Perhaps if we examine the history of other revolutions the answer will become clearer.

The American Revolution was possible because Britain's colonial subjects enjoyed all the rights of Englishmen, and, therefore, were the freest people on earth, so free, in fact, that they regarded a penny tax on tea as "tyranny."

The American Republic itself, which replicated British liberties in its Constitution and Bill of Rights, nearly succumbed to a domestic revolution shortly after it was founded known as the "Whiskey Rebellion," when Americans, taught to regard taxation as tyranny, rose against their government because it levied a tax on distilled spirits. Washington himself marched at the head of the army against the "rebellers" (i.e. revolutionists). It was the Whiskey Rebellion that was the real "Second American Revolution," not the War of 1812. If this country's Founding Fathers had created a police state rather than a democracy (flawed, but still a democracy), there would have been no Whiskey Rebellion or even the Great Rebellion (i.e. Civil War), for that matter, because it is freedom not the absence of freedom that provides the necessary conditions for revolutions, rebellions and civil wars.

At the time of the French Revolution, the peasantry of France was Europe's wealthiest and could well afford to eat cake, the popular myth notwithstanding. The Bourbons, though autocratic, were not despotic. When the Bastille was stormed, no political prisoners were found inside and the revolutionaries had to content themselves with freeing a pedophile (the prison's sole inmate). The guillotine was introduced by the Revolution and thousands of political dissidents or just "people in the way" fell prey to it. Under Louis XVI, there were no executions of the opposition. The Reign of Terror began with the Revolution, not the King.

The outcomes of the American Revolution and French Revolution were quite different, but both were made possible because neither George III nor Louis XVI was a despot. Revolutions require a certain amount of freedom to succeed. There has never been a successful revolution against a police state; nor was a revolution ever waged by people with empty bellies. It is the day-to-day struggle to avoid starvation that keeps the people too busy to rebel. A man who is too hungry to rise in the morning will never be able to rise in arms in the evening.

The Cuban Revolution was no exception to this rule, and the fact that the Castro regime is still in power also conforms to it. Before 1959, Cubans enjoyed the highest standard of living in Latin America and were constrained by none of the restrictions of a police state. Most importantly, the Rule of Law prevailed and there was no capital punishment. Castro, when he surrendered in the wake of the terrorist attack on the Moncada barracks, did so because he knew his life was inviolate and that he would live to fight (or run) another day.

Cubans have no such assurances today. Castro's Cuba is a police state which uses food (rationed in Cuba for 47 years) as an instrument of social control and requires internal passports to move from province to province, or city to city.
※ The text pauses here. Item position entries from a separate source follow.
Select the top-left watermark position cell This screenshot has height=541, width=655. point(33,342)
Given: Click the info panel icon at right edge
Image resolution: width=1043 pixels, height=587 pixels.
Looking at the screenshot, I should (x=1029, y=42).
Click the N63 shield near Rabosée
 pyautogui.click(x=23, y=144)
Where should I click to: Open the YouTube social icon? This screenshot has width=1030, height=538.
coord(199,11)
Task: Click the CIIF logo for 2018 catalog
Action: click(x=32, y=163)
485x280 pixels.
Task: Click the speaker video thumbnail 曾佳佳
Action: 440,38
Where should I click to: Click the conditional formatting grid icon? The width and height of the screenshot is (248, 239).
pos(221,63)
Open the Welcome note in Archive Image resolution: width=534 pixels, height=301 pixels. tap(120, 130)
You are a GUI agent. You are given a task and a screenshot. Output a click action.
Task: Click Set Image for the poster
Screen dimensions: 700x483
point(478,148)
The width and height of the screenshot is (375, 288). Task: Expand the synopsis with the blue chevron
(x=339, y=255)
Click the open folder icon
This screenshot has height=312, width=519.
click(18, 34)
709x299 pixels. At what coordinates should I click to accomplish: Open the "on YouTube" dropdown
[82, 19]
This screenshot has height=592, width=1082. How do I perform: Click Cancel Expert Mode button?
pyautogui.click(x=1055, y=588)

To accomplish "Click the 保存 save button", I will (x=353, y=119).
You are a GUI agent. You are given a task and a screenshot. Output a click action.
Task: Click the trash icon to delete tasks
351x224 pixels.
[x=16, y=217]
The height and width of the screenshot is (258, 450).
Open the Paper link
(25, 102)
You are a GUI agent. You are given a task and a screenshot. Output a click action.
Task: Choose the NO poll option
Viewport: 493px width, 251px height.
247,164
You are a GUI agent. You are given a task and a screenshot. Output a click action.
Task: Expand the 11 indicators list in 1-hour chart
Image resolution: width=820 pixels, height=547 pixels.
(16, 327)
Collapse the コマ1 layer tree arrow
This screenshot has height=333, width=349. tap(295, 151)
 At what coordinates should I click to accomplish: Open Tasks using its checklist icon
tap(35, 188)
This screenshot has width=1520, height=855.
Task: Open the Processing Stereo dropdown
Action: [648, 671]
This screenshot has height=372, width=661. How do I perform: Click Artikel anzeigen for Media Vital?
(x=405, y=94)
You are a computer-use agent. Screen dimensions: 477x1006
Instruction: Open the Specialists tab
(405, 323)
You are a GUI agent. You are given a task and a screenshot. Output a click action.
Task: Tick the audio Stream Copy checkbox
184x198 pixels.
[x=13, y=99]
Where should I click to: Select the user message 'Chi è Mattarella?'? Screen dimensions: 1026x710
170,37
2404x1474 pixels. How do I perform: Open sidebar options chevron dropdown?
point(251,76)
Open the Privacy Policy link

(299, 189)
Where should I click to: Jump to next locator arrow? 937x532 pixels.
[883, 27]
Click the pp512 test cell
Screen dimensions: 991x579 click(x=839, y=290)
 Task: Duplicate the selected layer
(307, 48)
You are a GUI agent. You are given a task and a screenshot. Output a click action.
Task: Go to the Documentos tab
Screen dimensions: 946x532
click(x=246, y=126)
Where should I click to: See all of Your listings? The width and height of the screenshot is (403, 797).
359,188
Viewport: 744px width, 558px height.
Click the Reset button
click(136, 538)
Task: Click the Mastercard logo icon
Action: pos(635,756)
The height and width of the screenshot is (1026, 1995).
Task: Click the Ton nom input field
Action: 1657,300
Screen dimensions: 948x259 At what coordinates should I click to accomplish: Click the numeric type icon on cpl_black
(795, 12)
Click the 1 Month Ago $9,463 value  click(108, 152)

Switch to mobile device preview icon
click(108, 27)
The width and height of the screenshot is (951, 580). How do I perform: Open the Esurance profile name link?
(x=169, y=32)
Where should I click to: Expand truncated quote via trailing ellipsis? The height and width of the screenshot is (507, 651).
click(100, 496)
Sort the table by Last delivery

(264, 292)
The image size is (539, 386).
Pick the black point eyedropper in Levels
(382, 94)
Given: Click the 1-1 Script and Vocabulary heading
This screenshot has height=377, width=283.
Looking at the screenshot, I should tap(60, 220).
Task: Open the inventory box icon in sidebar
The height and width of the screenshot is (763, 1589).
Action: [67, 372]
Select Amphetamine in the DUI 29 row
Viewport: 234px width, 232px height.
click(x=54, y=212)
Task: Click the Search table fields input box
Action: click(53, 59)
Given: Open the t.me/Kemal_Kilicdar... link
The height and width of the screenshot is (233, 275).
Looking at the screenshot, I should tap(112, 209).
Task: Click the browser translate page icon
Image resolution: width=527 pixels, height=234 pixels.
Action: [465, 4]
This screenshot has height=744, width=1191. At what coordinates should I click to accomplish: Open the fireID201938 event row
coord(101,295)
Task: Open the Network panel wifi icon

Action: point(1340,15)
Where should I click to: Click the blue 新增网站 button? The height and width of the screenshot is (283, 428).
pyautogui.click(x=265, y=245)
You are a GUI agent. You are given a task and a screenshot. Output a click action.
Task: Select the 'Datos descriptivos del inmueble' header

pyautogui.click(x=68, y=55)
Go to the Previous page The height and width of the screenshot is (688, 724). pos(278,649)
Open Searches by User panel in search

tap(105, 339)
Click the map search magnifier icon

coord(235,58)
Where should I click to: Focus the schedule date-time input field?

Official permission is even necessary to move to another house across the street and the authorities must be notified when guests (even family) are staying in one's home. On every street, of course, there is an official neighborhood vigilante committee charged with spying upon and denouncing all "unusual activity."

Before Fidel Castro confiscated anything else, he took all firearms from the Cuban people. There was no "gun control" in the Thirteen Colonies, Bourbon France or Batista's Cuba. Without food, without freedom of action and without guns no revolution can succeed. Or, rather, every revolution which is attempted will fail.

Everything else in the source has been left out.